In order to produce a certain cadence for a long period of time, you must be more powerful than to produce that same cadence over shorter periods.
Over the course of this series, we’ll keep coming back to the same issue: in order to run well, the muscles need to be powerful enough to produce that cadence. If they’re not, they’re less efficient. Let me be completely clear: a powerful runner who can hit 180 spm habitually is more efficient than one who can’t. Let me reiterate this: if you are powerful, you get an added efficiency bonus that a less powerful runner doesn’t have. One last time: if you’re weak, you’re slow and inefficient, but if you’re powerful, you’re fast and efficient.
There is a crazy tangle of ironies to be exposed here: when the muscles are too weak to produce a cadence of 180, it takes a lot more muscle power to be able to run at the same speed. But because your muscles are weak, the speed you are able to run at is much, much slower than you’d expect if you supposed that both the fast and the slow runner were equally efficient.
If you’re powerful enough to produce a cadence of 180 for 50 or 60 miles (in other words, really powerful) you get massive dividends in energy savings.
Thanks to this, runners like Jim Walmsley are able to sustain blazing speeds for very long periods of time. Gear Junkie reports that Walmsley recently crushed Rob Krar’s Grand Canyon rim-to-rim-to-rim record, running 42 miles with over 40 thousand feet of elevation gain (and another 40,000 of elevation loss) in just over 5 hours and 55 minutes.
Power is necessary for endurance for very specific reasons. In order to produce endurance—a.k.a. to stay in activity for long periods of time—you need to be burning fuel for long periods of time. But the body’s fuels (fat and sugar) aren’t created equal. The body burns less fats and more sugar as it works at a higher percentage of its total power output—a problem because even a very lean body stores about 100 times more calories in fats than it does in sugars.
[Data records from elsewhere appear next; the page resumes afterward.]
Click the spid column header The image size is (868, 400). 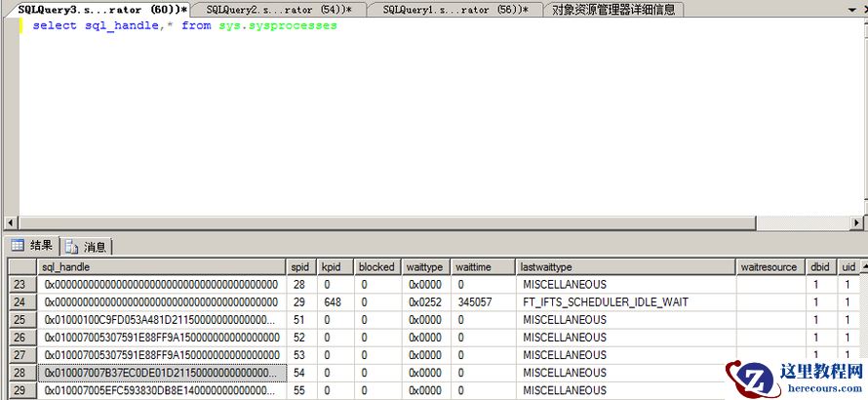coord(301,266)
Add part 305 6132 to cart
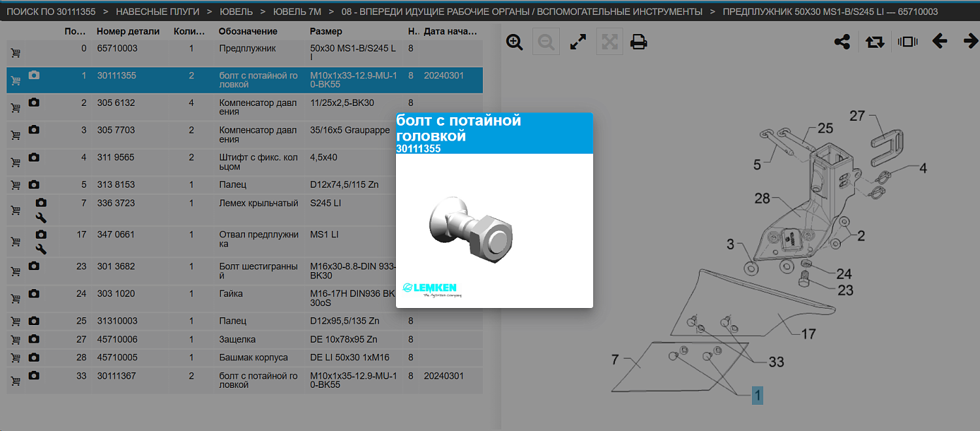Viewport: 980px width, 431px height. 16,108
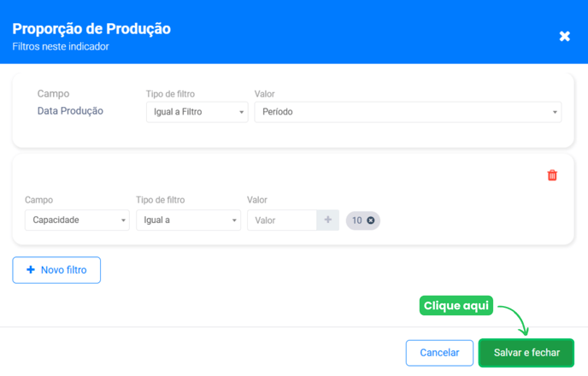Viewport: 588px width, 376px height.
Task: Click the Data Produção field name
Action: [x=70, y=111]

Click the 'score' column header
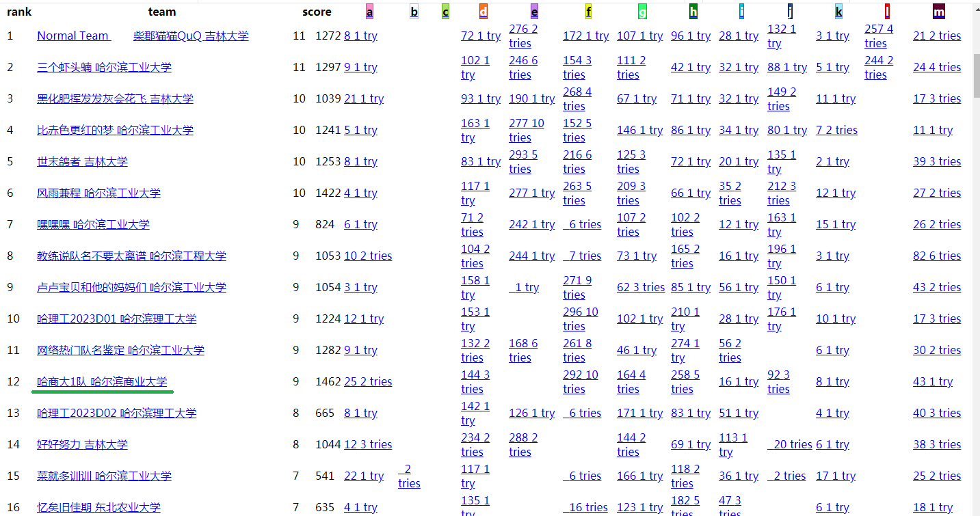coord(317,12)

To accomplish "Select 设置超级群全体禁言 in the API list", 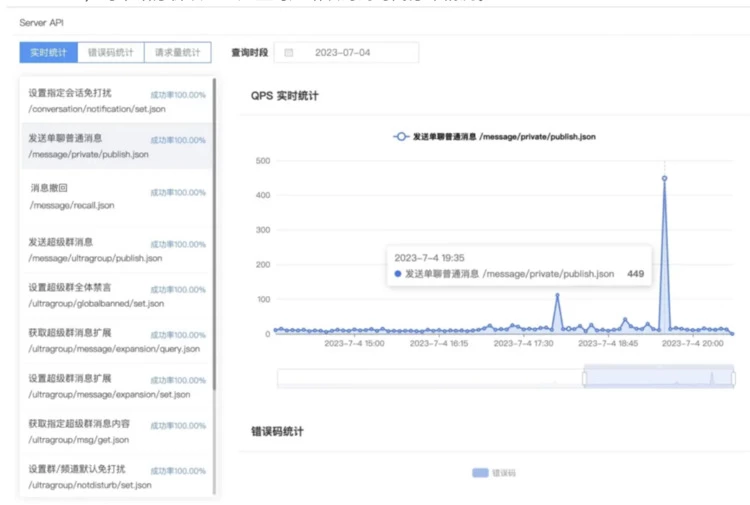I will click(x=117, y=294).
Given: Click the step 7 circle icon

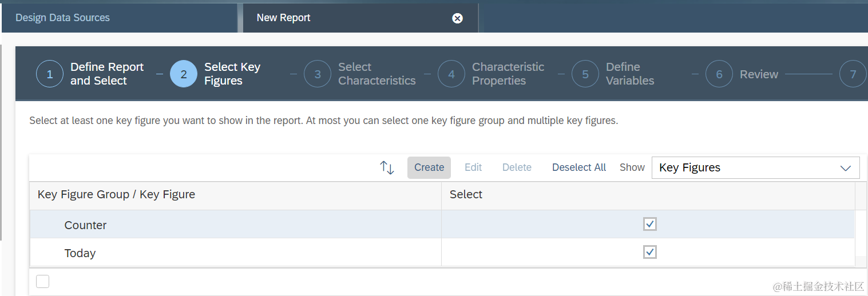Looking at the screenshot, I should [x=853, y=74].
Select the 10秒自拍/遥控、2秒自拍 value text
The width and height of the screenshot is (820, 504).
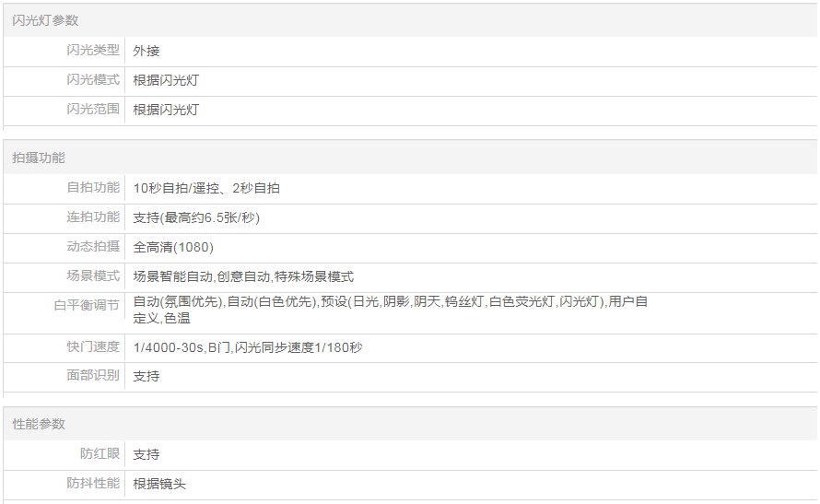[206, 188]
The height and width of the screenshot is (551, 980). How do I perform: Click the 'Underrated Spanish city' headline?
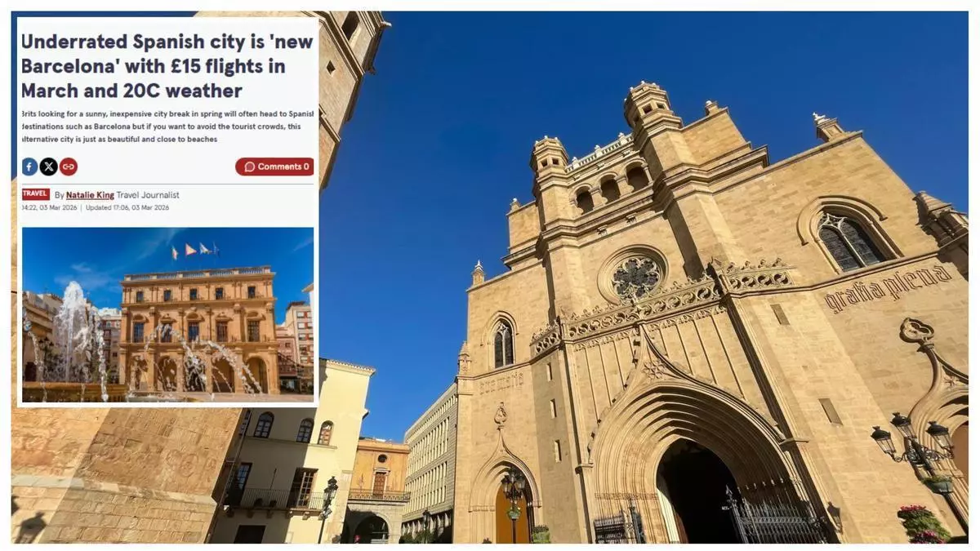(x=167, y=66)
Let’s say you’re trying to run at an efficient cadence. The less powerful you are, the more sugars you’ll have to be burning to sustain that cadence. Even if you’re burning 40% sugar to sustain an efficient cadence, you’ll run out of sugars that much more quickly than a more powerful athlete—who might only need to burn, say, 15% sugar to sustain the same cadence.
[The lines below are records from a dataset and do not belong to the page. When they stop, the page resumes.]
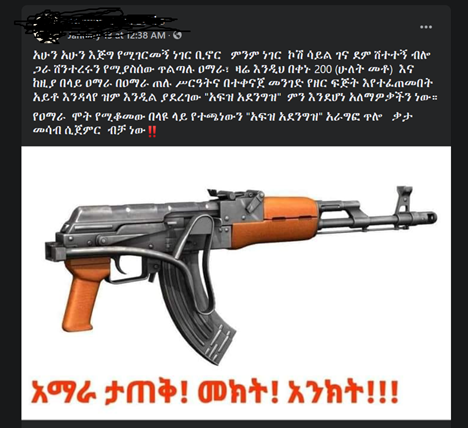This screenshot has height=428, width=468.
Task: Click the red Amharic caption inside image
Action: tap(215, 392)
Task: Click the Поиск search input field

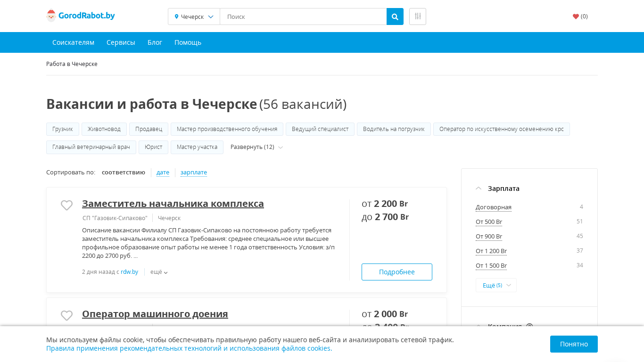Action: (x=303, y=16)
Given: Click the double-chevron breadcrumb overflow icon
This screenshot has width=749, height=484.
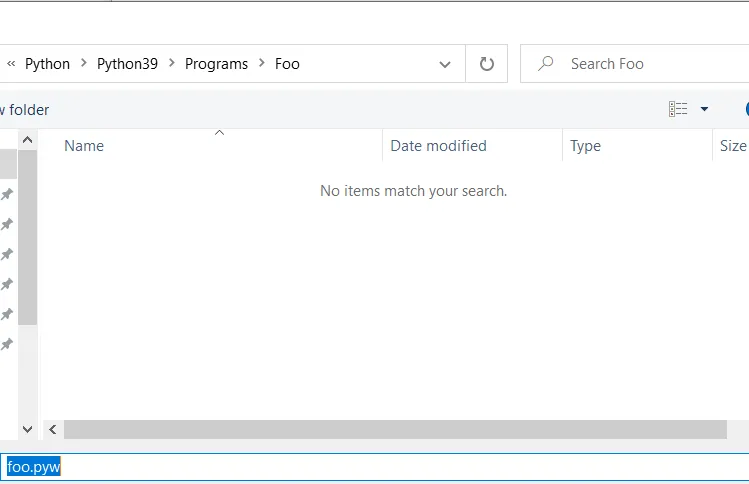Looking at the screenshot, I should (x=11, y=64).
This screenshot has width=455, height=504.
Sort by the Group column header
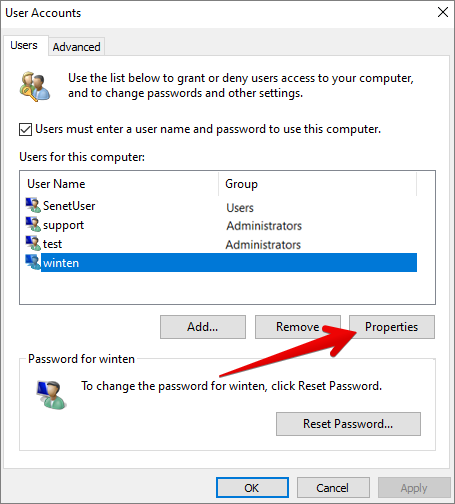click(x=317, y=184)
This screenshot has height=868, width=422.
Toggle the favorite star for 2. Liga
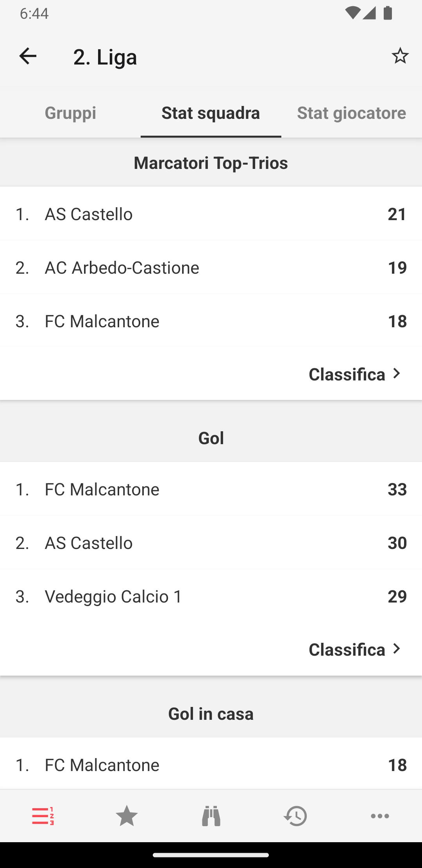[400, 56]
At some point, you’ll be left with 2 choices: (1) stop running, (2) reduce your cadence (and speed) to the point that you’re burning almost only fats.
Notice how stark these choices are: number one means that you just can’t run as far as the more powerful athlete. And number two means that now that you’ve bonked/hit The Wall—yes, this is what “hitting The Wall” means—you need to run the rest of the distance less efficiently than you’ve been doing so far. Got it? Now that you’re exhausted, you need to spend more energy per mile for the rest of the run.
We’re getting at what it really means to be “ready” to run a marathon—or any other race. It isn’t just about being capable of finishing it—in the sense that your body didn’t fall apart before you got to the end. You need to be able to run the whole thing above a minimum threshold of performance. (Now you tell me what that is.)